**THE DATA**
──────────
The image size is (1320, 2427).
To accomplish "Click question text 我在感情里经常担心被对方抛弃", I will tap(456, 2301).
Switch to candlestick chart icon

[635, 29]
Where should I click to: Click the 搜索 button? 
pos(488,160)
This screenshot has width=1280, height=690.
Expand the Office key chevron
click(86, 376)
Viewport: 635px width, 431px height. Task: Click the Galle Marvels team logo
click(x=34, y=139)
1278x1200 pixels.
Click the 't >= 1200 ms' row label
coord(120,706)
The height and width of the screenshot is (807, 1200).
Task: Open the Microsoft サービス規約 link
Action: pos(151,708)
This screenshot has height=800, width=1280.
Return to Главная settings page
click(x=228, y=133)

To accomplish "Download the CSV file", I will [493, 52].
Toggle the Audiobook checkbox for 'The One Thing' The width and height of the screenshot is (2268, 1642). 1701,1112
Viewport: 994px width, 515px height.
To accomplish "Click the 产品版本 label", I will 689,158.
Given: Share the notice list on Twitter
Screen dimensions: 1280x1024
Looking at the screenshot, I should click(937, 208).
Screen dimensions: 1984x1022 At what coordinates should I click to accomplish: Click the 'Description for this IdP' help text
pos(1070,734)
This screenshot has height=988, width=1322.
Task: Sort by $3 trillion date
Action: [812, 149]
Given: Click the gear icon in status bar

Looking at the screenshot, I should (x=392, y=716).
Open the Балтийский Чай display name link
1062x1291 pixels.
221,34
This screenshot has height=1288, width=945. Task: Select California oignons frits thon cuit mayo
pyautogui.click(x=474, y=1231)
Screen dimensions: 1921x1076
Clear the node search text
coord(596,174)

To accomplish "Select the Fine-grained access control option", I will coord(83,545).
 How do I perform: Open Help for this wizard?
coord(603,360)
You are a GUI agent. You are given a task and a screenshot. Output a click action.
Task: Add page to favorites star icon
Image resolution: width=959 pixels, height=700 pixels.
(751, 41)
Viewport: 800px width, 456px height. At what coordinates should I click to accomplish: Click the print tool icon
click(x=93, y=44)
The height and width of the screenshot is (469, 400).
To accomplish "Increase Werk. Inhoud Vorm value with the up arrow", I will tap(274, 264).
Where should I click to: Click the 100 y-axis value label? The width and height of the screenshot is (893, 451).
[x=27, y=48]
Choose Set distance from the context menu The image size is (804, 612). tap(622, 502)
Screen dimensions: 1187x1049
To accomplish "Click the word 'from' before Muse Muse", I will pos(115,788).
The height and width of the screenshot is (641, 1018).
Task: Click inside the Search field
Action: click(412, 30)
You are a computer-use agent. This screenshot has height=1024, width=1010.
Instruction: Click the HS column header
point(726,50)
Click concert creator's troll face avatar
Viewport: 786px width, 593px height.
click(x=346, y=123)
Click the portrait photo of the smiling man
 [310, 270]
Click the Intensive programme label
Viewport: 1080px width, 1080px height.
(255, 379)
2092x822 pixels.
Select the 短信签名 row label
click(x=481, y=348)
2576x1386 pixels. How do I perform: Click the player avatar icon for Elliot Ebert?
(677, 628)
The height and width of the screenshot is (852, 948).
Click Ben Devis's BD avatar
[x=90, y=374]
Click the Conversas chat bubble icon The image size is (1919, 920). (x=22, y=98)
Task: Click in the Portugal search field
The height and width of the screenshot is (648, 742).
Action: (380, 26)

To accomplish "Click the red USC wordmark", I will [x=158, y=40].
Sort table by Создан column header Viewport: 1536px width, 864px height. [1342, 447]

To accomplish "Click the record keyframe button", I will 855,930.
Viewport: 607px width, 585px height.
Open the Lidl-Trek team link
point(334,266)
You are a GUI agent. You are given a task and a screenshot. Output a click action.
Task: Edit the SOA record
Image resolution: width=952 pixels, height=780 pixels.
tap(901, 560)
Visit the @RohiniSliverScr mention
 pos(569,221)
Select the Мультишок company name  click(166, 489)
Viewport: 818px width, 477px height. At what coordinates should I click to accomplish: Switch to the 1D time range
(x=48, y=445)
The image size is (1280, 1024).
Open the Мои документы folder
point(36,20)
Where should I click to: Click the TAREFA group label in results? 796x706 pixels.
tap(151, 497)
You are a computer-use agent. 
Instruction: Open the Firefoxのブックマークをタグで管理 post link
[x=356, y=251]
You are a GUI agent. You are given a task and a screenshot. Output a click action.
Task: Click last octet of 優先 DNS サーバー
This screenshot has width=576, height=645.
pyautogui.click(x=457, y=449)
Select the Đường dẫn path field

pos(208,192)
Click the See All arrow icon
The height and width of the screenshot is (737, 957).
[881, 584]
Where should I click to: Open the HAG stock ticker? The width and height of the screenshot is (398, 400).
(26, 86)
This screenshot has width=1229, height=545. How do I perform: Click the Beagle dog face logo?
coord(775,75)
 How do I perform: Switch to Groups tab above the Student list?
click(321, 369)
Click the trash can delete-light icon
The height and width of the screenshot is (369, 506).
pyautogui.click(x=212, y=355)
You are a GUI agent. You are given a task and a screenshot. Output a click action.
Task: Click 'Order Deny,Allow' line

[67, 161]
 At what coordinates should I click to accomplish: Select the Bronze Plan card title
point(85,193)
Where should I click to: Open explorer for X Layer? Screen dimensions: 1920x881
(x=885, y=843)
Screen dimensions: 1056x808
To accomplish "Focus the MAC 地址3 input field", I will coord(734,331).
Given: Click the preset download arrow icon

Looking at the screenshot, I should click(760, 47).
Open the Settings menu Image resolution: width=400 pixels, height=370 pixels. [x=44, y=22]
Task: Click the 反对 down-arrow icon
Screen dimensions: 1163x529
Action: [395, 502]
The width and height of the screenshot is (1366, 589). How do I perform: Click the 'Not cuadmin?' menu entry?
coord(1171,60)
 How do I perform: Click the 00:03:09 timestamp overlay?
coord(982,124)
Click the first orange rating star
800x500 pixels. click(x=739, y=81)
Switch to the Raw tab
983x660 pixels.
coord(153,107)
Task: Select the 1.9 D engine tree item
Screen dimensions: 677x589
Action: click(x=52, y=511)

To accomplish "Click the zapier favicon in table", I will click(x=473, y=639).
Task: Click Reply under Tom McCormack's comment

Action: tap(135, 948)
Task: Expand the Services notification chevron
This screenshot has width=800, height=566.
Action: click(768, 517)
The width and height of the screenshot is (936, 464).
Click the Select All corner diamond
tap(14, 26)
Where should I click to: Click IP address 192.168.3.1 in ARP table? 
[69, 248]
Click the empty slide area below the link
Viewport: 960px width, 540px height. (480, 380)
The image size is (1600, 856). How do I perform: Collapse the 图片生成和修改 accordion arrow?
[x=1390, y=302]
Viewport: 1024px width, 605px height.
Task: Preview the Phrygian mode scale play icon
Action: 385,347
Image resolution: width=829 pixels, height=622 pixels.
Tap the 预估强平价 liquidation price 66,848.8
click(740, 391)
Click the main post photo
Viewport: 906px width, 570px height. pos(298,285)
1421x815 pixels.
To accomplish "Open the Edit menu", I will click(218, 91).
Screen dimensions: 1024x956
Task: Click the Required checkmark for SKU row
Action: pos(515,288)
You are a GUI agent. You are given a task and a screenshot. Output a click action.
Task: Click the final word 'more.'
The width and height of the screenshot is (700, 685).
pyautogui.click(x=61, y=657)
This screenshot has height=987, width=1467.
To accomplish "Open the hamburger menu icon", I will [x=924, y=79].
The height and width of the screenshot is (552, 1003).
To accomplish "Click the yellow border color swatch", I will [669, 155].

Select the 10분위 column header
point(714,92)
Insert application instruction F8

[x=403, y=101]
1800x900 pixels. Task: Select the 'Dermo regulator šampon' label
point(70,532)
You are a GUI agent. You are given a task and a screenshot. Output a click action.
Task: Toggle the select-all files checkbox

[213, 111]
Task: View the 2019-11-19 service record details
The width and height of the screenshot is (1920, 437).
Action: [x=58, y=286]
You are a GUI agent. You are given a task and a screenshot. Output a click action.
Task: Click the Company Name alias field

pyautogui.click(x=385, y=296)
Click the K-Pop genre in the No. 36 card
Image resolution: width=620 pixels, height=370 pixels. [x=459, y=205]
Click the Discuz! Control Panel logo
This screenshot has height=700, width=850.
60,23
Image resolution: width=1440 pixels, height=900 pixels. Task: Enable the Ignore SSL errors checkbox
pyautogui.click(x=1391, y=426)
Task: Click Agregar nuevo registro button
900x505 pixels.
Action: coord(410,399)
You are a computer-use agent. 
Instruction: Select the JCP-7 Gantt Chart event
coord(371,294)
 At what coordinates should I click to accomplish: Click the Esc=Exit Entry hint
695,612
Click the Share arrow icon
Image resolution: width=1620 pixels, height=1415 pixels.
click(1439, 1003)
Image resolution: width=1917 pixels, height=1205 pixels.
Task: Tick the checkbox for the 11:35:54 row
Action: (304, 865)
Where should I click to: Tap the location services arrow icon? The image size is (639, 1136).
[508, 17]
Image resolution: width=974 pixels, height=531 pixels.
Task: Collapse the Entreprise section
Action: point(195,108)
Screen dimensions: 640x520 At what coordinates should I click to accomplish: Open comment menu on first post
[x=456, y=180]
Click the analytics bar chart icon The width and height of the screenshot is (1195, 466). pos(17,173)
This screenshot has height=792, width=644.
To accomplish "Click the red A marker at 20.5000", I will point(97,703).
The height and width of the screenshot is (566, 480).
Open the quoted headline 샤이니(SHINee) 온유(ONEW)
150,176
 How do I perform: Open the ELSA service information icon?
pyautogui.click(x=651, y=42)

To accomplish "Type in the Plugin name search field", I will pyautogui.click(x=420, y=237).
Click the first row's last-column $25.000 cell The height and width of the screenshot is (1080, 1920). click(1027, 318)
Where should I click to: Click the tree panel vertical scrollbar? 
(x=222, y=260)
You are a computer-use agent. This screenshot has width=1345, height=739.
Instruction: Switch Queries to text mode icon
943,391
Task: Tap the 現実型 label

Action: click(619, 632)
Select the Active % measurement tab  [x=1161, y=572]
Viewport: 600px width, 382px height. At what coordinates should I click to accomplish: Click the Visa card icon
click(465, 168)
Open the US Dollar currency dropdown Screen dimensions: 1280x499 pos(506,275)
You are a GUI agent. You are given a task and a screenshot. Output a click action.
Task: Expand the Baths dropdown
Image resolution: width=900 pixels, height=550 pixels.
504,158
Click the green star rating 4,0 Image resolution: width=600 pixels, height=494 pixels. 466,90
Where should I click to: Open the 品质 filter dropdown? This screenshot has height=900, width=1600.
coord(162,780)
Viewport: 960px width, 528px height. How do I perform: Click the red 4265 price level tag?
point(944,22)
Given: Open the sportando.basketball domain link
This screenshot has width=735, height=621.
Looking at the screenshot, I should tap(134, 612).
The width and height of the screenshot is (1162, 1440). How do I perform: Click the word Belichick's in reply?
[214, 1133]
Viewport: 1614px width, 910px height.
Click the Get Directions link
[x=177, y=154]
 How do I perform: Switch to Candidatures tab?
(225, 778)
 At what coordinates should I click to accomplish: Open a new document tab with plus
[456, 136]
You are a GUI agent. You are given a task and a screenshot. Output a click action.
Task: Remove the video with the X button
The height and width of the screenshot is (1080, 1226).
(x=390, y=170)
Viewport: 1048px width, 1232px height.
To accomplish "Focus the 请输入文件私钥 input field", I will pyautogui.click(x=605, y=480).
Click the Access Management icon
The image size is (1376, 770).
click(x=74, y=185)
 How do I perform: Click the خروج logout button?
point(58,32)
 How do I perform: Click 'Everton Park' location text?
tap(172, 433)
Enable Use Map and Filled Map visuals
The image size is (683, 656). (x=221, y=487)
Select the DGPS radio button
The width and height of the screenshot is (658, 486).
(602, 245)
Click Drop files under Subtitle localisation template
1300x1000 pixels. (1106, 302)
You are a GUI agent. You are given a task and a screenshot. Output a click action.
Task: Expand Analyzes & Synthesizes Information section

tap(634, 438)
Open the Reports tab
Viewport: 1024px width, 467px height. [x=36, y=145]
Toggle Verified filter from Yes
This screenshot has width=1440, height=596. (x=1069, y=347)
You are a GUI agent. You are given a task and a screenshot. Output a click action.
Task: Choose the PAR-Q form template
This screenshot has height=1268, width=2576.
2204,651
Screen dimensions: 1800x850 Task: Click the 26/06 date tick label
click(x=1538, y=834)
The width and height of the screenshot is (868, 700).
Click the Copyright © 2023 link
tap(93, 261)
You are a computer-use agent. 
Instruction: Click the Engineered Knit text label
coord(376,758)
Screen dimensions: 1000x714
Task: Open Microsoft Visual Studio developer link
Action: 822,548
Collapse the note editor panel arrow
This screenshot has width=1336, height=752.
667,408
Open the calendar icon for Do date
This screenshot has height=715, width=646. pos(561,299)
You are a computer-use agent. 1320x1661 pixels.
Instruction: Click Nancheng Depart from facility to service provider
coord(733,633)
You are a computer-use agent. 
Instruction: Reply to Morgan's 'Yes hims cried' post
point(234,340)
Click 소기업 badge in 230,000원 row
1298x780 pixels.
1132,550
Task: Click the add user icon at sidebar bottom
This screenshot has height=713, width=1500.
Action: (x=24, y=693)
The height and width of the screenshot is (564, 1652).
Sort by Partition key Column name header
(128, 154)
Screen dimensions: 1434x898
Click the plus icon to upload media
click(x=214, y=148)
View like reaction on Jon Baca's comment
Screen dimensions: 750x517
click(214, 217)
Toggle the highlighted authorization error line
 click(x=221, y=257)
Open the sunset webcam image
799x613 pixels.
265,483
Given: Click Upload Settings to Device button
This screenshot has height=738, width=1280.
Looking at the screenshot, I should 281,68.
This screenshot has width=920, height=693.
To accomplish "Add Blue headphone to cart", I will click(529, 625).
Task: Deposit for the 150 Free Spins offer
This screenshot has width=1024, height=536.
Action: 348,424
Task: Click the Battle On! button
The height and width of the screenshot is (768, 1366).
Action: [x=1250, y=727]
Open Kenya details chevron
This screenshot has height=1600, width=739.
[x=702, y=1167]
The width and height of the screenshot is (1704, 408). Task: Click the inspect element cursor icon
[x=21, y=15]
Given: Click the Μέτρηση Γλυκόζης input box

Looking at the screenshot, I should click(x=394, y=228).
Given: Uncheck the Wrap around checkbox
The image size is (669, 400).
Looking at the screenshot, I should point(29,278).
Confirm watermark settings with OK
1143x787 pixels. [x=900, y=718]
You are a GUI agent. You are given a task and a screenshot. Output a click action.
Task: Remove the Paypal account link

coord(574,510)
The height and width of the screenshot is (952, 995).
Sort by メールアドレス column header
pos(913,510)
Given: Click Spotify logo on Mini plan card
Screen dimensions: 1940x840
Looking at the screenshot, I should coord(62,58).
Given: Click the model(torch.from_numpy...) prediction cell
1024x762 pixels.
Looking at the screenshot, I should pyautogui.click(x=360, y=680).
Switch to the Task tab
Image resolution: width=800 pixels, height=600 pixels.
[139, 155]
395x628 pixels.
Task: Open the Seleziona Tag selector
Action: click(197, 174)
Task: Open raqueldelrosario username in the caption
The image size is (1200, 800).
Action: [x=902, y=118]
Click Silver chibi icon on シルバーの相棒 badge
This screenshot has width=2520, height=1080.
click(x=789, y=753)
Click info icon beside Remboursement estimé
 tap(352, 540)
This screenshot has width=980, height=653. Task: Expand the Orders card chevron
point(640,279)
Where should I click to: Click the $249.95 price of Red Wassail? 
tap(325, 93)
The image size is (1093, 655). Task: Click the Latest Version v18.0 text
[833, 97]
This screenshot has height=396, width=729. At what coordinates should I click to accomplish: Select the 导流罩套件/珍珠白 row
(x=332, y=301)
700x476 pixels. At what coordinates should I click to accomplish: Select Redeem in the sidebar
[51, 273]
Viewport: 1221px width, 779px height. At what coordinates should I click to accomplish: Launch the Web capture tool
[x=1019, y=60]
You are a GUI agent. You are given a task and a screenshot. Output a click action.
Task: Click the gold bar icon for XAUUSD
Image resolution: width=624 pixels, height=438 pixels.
──────────
Retype, exactly and in full, the lines above from the one containing "900x505 pixels." through the one containing "Click the analytics".

900x505 pixels.
Action: coord(410,399)
You are a computer-use agent. 
Instruction: Select the JCP-7 Gantt Chart event
coord(371,294)
 At what coordinates should I click to accomplish: Click the Esc=Exit Entry hint
695,612
Click the Share arrow icon
Image resolution: width=1620 pixels, height=1415 pixels.
click(1439, 1003)
Image resolution: width=1917 pixels, height=1205 pixels.
Task: Tick the checkbox for the 11:35:54 row
Action: (304, 865)
Where should I click to: Tap the location services arrow icon? The image size is (639, 1136).
[508, 17]
Image resolution: width=974 pixels, height=531 pixels.
Task: Collapse the Entreprise section
Action: point(195,108)
Screen dimensions: 640x520 At what coordinates should I click to accomplish: Open comment menu on first post
[x=456, y=180]
Click the analytics bar chart icon The width and height of the screenshot is (1195, 466). pos(17,173)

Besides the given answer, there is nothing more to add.